• _Task requirements_: When you respond, write out each entry exactly as it stands.

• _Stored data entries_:
* * *
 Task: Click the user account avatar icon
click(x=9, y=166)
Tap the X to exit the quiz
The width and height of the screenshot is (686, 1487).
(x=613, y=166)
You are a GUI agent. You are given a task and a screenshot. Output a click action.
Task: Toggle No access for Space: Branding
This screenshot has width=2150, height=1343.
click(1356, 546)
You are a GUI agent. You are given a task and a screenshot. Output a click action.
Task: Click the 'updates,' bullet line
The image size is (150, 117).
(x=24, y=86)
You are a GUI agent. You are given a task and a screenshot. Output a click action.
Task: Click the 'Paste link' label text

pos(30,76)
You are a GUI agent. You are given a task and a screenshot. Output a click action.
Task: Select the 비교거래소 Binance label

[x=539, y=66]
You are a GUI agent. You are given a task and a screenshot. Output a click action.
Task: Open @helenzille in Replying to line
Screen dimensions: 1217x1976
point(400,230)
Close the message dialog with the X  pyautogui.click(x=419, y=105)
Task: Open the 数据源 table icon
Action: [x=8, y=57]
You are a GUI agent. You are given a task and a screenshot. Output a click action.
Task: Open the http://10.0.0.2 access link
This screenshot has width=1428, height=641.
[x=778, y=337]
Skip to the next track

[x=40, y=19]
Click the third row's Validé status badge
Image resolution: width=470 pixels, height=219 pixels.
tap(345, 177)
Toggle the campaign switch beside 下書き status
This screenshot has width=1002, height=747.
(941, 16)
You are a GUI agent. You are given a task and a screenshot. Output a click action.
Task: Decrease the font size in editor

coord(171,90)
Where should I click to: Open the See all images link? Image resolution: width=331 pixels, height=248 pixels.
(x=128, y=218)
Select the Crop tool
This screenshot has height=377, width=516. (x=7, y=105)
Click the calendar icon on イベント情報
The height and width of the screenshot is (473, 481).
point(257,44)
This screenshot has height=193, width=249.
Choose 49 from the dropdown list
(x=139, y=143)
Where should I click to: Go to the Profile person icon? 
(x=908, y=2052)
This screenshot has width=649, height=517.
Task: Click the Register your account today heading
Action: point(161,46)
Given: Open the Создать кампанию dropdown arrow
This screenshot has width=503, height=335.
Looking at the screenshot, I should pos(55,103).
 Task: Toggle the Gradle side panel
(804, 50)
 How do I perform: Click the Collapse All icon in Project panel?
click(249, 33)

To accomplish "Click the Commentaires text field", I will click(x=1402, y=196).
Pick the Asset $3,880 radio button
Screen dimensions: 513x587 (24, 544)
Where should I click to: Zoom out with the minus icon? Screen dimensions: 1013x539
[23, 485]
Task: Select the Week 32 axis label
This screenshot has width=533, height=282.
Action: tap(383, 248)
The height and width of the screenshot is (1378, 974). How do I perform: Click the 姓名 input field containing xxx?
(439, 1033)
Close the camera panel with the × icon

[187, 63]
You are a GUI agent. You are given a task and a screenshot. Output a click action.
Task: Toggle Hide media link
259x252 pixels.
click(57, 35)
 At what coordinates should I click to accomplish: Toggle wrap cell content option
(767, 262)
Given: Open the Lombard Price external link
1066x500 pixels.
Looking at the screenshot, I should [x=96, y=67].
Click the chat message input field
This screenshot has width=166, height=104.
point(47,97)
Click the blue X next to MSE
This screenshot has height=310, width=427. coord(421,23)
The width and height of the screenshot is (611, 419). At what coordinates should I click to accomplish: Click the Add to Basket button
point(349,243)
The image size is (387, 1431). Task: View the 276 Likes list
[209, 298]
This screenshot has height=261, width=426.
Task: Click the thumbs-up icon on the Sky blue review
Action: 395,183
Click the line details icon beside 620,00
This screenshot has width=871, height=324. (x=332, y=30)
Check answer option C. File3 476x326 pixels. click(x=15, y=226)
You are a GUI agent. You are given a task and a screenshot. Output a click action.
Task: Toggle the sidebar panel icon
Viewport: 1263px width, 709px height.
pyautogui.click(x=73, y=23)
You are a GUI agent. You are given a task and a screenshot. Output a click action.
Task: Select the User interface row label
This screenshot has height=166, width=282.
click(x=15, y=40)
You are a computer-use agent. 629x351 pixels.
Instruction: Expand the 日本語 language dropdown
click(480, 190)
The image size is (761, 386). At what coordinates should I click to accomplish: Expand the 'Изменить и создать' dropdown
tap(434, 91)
* * *
• _Response_:
 Task: Click the user account avatar icon
click(x=9, y=166)
Tap the X to exit the quiz
The width and height of the screenshot is (686, 1487).
(x=613, y=166)
You are a GUI agent. You are given a task and a screenshot. Output a click action.
Task: Toggle No access for Space: Branding
This screenshot has width=2150, height=1343.
click(1356, 546)
You are a GUI agent. You are given a task and a screenshot. Output a click action.
Task: Click the 'updates,' bullet line
The image size is (150, 117).
(x=24, y=86)
You are a GUI agent. You are given a task and a screenshot. Output a click action.
Task: Click the 'Paste link' label text

pos(30,76)
You are a GUI agent. You are given a task and a screenshot. Output a click action.
Task: Select the 비교거래소 Binance label

[x=539, y=66]
You are a GUI agent. You are given a task and a screenshot. Output a click action.
Task: Open @helenzille in Replying to line
Screen dimensions: 1217x1976
point(400,230)
Close the message dialog with the X  pyautogui.click(x=419, y=105)
Task: Open the 数据源 table icon
Action: [x=8, y=57]
You are a GUI agent. You are given a task and a screenshot. Output a click action.
Task: Open the http://10.0.0.2 access link
This screenshot has width=1428, height=641.
[x=778, y=337]
Skip to the next track

[x=40, y=19]
Click the third row's Validé status badge
Image resolution: width=470 pixels, height=219 pixels.
tap(345, 177)
Toggle the campaign switch beside 下書き status
This screenshot has width=1002, height=747.
(941, 16)
You are a GUI agent. You are given a task and a screenshot. Output a click action.
Task: Decrease the font size in editor

coord(171,90)
Where should I click to: Open the See all images link? Image resolution: width=331 pixels, height=248 pixels.
(x=128, y=218)
Select the Crop tool
This screenshot has height=377, width=516. (x=7, y=105)
Click the calendar icon on イベント情報
The height and width of the screenshot is (473, 481).
point(257,44)
This screenshot has height=193, width=249.
Choose 49 from the dropdown list
(x=139, y=143)
Where should I click to: Go to the Profile person icon? 
(x=908, y=2052)
This screenshot has width=649, height=517.
Task: Click the Register your account today heading
Action: point(161,46)
Given: Open the Создать кампанию dropdown arrow
This screenshot has width=503, height=335.
Looking at the screenshot, I should pos(55,103).
 Task: Toggle the Gradle side panel
(804, 50)
 How do I perform: Click the Collapse All icon in Project panel?
click(249, 33)

To accomplish "Click the Commentaires text field", I will click(x=1402, y=196).
Pick the Asset $3,880 radio button
Screen dimensions: 513x587 (24, 544)
Where should I click to: Zoom out with the minus icon? Screen dimensions: 1013x539
[23, 485]
Task: Select the Week 32 axis label
This screenshot has width=533, height=282.
Action: tap(383, 248)
The height and width of the screenshot is (1378, 974). How do I perform: Click the 姓名 input field containing xxx?
(439, 1033)
Close the camera panel with the × icon

[187, 63]
You are a GUI agent. You are given a task and a screenshot. Output a click action.
Task: Toggle Hide media link
259x252 pixels.
click(57, 35)
 At what coordinates should I click to accomplish: Toggle wrap cell content option
(767, 262)
Given: Open the Lombard Price external link
1066x500 pixels.
Looking at the screenshot, I should [x=96, y=67].
Click the chat message input field
This screenshot has width=166, height=104.
point(47,97)
Click the blue X next to MSE
This screenshot has height=310, width=427. coord(421,23)
The width and height of the screenshot is (611, 419). At what coordinates should I click to accomplish: Click the Add to Basket button
point(349,243)
The image size is (387, 1431). Task: View the 276 Likes list
[209, 298]
This screenshot has height=261, width=426.
Task: Click the thumbs-up icon on the Sky blue review
Action: 395,183
Click the line details icon beside 620,00
This screenshot has width=871, height=324. (x=332, y=30)
Check answer option C. File3 476x326 pixels. click(x=15, y=226)
You are a GUI agent. You are given a task and a screenshot. Output a click action.
Task: Toggle the sidebar panel icon
Viewport: 1263px width, 709px height.
pyautogui.click(x=73, y=23)
You are a GUI agent. You are given a task and a screenshot. Output a click action.
Task: Select the User interface row label
This screenshot has height=166, width=282.
click(x=15, y=40)
You are a computer-use agent. 629x351 pixels.
Instruction: Expand the 日本語 language dropdown
click(480, 190)
The image size is (761, 386). At what coordinates should I click to accomplish: Expand the 'Изменить и создать' dropdown
tap(434, 91)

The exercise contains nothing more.